- _Document extract_
[START]
I agree.  I don't think any kind of clothing is preferred by God or not preferred.  




> The only other comment I would make is that one women used the words symbol and symbolism several times, I do not believe in symbols, I believe in the real thing, for the record




I guess I fall somewhere in the middle, but its interesting you feel that way since the 5Ks are symbols. I think these symbols help connect some Sikhs to the Divine Experience. Some find beauty and meaning in that symbolism.  Without symbolism, we would have very little art to enjoy in the world.  Some lives are enriched by symbolism; others aren't.  

The SGGS is filled with symbolism.  It adds to it beauty, imho.

You may prefer a path without that kind of scenery, but some love to take in the scenery as part of their journey.

As an example, I have worn a Kara for years. I read in a book last week that it, in a sense, symbolizes being a soul bride the same way a wedding ring symbolizes marriage.  I can't describe how that cut through so much maya for me when I contemplated on that.
[END]
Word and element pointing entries
[START]
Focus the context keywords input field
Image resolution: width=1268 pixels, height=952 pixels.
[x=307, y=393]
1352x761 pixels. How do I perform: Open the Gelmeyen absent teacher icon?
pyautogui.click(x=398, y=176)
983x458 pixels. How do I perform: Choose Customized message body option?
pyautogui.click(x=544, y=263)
[END]
[START]
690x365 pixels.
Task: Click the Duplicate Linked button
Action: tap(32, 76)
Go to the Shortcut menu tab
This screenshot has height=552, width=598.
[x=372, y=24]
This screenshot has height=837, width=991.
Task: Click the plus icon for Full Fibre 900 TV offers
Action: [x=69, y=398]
[END]
- _To-do list_
A: In the forum post on symbolism, why does the writer find the other person's rejection of symbols interesting?
B: Extend the forum post on symbolism, picking up right after its final sentence and keeping the same voice.

- _Answer set_
A: The writer finds it interesting because the 5Ks are themselves symbols, so rejecting symbols sits oddly with them.

B:
I think symbols reach the sub-conscious the same way symbols express the subconscious activity in dreams.  

I think God often speaks to many souls through symbols.  I am thinking of how Native Americans see signs when they have contact with a certain animal.  It is full of symbolism as they reflect on what the animals qualities are teaching them.  I recently had a hummingbird pause for 3 or 4 minutes right above me with one eye taking me in. It didn't take long to be warmed by the realization that the hummingbirds nourishment is nectar...amrit!

Words are symbols. Numbers are symbols.  Bills and coins are symbols.  Promises are symbols.  You would not be able to communicate without symbols. 



> So to cover your head symbolises respect, or, symbolises to another that wearer is respectful, respectful of what exactly?



Harry ji, remember you live in Great Britain in the 21st century.  There are many countries which still view women as the inferior gender. The west has only progressed in this area in the last few decades. Not all parts of the world have achieved this yet.  

Some men need a constant reminder that a woman is a woman not an object of lust.  In that sense, modesty is a spiritual truth for people because lust interferes with union w/ the Divine. To dress provacatively means elevating the risk of succumbing to lust.

Often we have to look from an objective perspective not a subjective perspective.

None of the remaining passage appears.